RECORDS TO USE
>>>>>

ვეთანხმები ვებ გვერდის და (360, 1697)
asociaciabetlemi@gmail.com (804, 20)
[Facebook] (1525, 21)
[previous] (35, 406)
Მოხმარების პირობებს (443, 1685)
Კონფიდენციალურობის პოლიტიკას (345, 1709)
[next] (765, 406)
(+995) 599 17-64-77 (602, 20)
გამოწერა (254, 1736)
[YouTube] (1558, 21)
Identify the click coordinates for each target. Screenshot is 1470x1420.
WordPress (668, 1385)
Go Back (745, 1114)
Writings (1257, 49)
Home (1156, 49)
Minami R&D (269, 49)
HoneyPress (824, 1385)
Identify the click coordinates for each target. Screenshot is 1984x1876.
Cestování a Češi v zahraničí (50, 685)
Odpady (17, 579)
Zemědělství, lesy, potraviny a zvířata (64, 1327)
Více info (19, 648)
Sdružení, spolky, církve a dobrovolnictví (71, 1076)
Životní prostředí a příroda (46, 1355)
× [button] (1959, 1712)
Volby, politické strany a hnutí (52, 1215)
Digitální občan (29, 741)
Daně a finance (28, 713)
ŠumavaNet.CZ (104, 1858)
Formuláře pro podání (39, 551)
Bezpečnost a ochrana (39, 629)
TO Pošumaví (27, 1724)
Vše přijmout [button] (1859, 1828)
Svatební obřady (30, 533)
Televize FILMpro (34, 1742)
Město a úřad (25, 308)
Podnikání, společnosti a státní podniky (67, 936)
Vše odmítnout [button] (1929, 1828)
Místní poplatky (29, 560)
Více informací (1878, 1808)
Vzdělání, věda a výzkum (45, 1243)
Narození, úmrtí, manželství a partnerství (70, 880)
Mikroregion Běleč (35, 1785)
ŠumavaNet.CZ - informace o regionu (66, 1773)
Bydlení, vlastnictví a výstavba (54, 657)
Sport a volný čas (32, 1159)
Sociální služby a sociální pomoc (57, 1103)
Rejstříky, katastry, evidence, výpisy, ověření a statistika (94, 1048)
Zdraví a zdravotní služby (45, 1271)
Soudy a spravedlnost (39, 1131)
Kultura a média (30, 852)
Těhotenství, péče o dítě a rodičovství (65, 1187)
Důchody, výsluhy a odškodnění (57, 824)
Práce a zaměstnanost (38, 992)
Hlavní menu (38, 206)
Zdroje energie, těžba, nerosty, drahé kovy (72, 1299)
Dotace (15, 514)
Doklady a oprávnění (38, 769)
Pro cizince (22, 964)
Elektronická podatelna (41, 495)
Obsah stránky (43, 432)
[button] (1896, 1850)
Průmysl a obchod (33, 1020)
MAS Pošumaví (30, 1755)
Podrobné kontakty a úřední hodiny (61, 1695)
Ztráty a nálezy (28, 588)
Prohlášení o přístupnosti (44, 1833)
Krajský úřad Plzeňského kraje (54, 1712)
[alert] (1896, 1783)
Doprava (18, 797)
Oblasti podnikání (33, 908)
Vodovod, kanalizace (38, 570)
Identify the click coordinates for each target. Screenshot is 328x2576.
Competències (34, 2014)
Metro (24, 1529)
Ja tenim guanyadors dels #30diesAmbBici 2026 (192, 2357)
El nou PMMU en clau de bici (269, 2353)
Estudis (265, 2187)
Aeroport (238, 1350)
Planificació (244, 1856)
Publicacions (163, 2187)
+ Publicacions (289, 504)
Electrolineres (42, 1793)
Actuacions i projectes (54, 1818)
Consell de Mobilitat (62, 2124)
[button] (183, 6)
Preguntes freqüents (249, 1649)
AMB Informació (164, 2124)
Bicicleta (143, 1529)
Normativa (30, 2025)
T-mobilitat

<<<<<

TASK DESCRIPTION
Each line from the one that contains "Svatební obřady (30, 533)" through the end of the records must be repeated exactly. No other line belongs in the answer.

EXERCISE OUTPUT
Svatební obřady (30, 533)
Televize FILMpro (34, 1742)
Město a úřad (25, 308)
Podnikání, společnosti a státní podniky (67, 936)
Vše odmítnout [button] (1929, 1828)
Místní poplatky (29, 560)
Více informací (1878, 1808)
Vzdělání, věda a výzkum (45, 1243)
Narození, úmrtí, manželství a partnerství (70, 880)
Mikroregion Běleč (35, 1785)
ŠumavaNet.CZ - informace o regionu (66, 1773)
Bydlení, vlastnictví a výstavba (54, 657)
Sport a volný čas (32, 1159)
Sociální služby a sociální pomoc (57, 1103)
Rejstříky, katastry, evidence, výpisy, ověření a statistika (94, 1048)
Zdraví a zdravotní služby (45, 1271)
Soudy a spravedlnost (39, 1131)
Kultura a média (30, 852)
Těhotenství, péče o dítě a rodičovství (65, 1187)
Důchody, výsluhy a odškodnění (57, 824)
Práce a zaměstnanost (38, 992)
Hlavní menu (38, 206)
Zdroje energie, těžba, nerosty, drahé kovy (72, 1299)
Dotace (15, 514)
Doklady a oprávnění (38, 769)
Pro cizince (22, 964)
Elektronická podatelna (41, 495)
Obsah stránky (43, 432)
[button] (1896, 1850)
Průmysl a obchod (33, 1020)
MAS Pošumaví (30, 1755)
Podrobné kontakty a úřední hodiny (61, 1695)
Ztráty a nálezy (28, 588)
Prohlášení o přístupnosti (44, 1833)
Krajský úřad Plzeňského kraje (54, 1712)
[alert] (1896, 1783)
Doprava (18, 797)
Oblasti podnikání (33, 908)
Vodovod, kanalizace (38, 570)
Identify the click coordinates for each target. Screenshot is 328x2576.
Competències (34, 2014)
Metro (24, 1529)
Ja tenim guanyadors dels #30diesAmbBici 2026 (192, 2357)
El nou PMMU en clau de bici (269, 2353)
Estudis (265, 2187)
Aeroport (238, 1350)
Planificació (244, 1856)
Publicacions (163, 2187)
+ Publicacions (289, 504)
Electrolineres (42, 1793)
Actuacions i projectes (54, 1818)
Consell de Mobilitat (62, 2124)
[button] (183, 6)
Preguntes freqüents (249, 1649)
AMB Informació (164, 2124)
Bicicleta (143, 1529)
Normativa (30, 2025)
T-mobilitat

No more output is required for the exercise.